• [Work to complete]: How do the lines below between the ones holding "Bisphosphonate (671, 1647)" and "Romosozumab (277, 1691)", inclusive, read? Give them again exactly, with no other lines.

Collected data entries:
■ ■ ■ ■ ■ ■ ■

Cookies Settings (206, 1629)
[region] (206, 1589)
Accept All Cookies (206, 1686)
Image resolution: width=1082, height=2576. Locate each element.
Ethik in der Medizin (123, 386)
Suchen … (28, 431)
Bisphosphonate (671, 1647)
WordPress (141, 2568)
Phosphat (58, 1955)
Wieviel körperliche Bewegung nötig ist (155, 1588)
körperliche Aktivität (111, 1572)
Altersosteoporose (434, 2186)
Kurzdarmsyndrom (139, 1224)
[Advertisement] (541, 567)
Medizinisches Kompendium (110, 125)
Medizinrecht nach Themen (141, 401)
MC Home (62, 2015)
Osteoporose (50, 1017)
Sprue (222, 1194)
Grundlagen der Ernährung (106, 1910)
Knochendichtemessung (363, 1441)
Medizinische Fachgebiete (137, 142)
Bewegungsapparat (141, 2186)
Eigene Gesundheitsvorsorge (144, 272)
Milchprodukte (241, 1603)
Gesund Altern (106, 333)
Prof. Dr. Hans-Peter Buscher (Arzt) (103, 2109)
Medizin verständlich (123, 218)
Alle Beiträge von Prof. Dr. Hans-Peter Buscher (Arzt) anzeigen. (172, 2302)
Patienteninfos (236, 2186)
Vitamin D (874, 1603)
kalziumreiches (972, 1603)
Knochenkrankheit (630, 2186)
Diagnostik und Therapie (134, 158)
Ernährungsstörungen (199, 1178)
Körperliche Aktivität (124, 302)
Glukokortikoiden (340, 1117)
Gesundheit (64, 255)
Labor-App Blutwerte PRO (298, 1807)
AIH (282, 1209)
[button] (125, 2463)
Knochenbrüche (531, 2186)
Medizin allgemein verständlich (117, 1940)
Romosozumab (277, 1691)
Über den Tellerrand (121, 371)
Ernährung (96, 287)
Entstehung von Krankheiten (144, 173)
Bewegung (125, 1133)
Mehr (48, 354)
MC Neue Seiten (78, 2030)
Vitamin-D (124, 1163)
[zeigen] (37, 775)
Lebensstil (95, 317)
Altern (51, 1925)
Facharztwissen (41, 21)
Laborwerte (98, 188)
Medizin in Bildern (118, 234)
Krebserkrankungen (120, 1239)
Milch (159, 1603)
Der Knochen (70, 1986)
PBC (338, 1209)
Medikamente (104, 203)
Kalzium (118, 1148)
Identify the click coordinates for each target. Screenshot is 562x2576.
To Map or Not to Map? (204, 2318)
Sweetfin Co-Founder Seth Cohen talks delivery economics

■ ■ ■ ■ ■ ■ ■

• [Response box]:
Bisphosphonate (671, 1647)
WordPress (141, 2568)
Phosphat (58, 1955)
Wieviel körperliche Bewegung nötig ist (155, 1588)
körperliche Aktivität (111, 1572)
Altersosteoporose (434, 2186)
Kurzdarmsyndrom (139, 1224)
[Advertisement] (541, 567)
Medizinisches Kompendium (110, 125)
Medizinrecht nach Themen (141, 401)
MC Home (62, 2015)
Osteoporose (50, 1017)
Sprue (222, 1194)
Grundlagen der Ernährung (106, 1910)
Knochendichtemessung (363, 1441)
Medizinische Fachgebiete (137, 142)
Bewegungsapparat (141, 2186)
Eigene Gesundheitsvorsorge (144, 272)
Milchprodukte (241, 1603)
Gesund Altern (106, 333)
Prof. Dr. Hans-Peter Buscher (Arzt) (103, 2109)
Medizin verständlich (123, 218)
Alle Beiträge von Prof. Dr. Hans-Peter Buscher (Arzt) anzeigen. (172, 2302)
Patienteninfos (236, 2186)
Vitamin D (874, 1603)
kalziumreiches (972, 1603)
Knochenkrankheit (630, 2186)
Diagnostik und Therapie (134, 158)
Ernährungsstörungen (199, 1178)
Körperliche Aktivität (124, 302)
Glukokortikoiden (340, 1117)
Gesundheit (64, 255)
Labor-App Blutwerte PRO (298, 1807)
AIH (282, 1209)
[button] (125, 2463)
Knochenbrüche (531, 2186)
Medizin allgemein verständlich (117, 1940)
Romosozumab (277, 1691)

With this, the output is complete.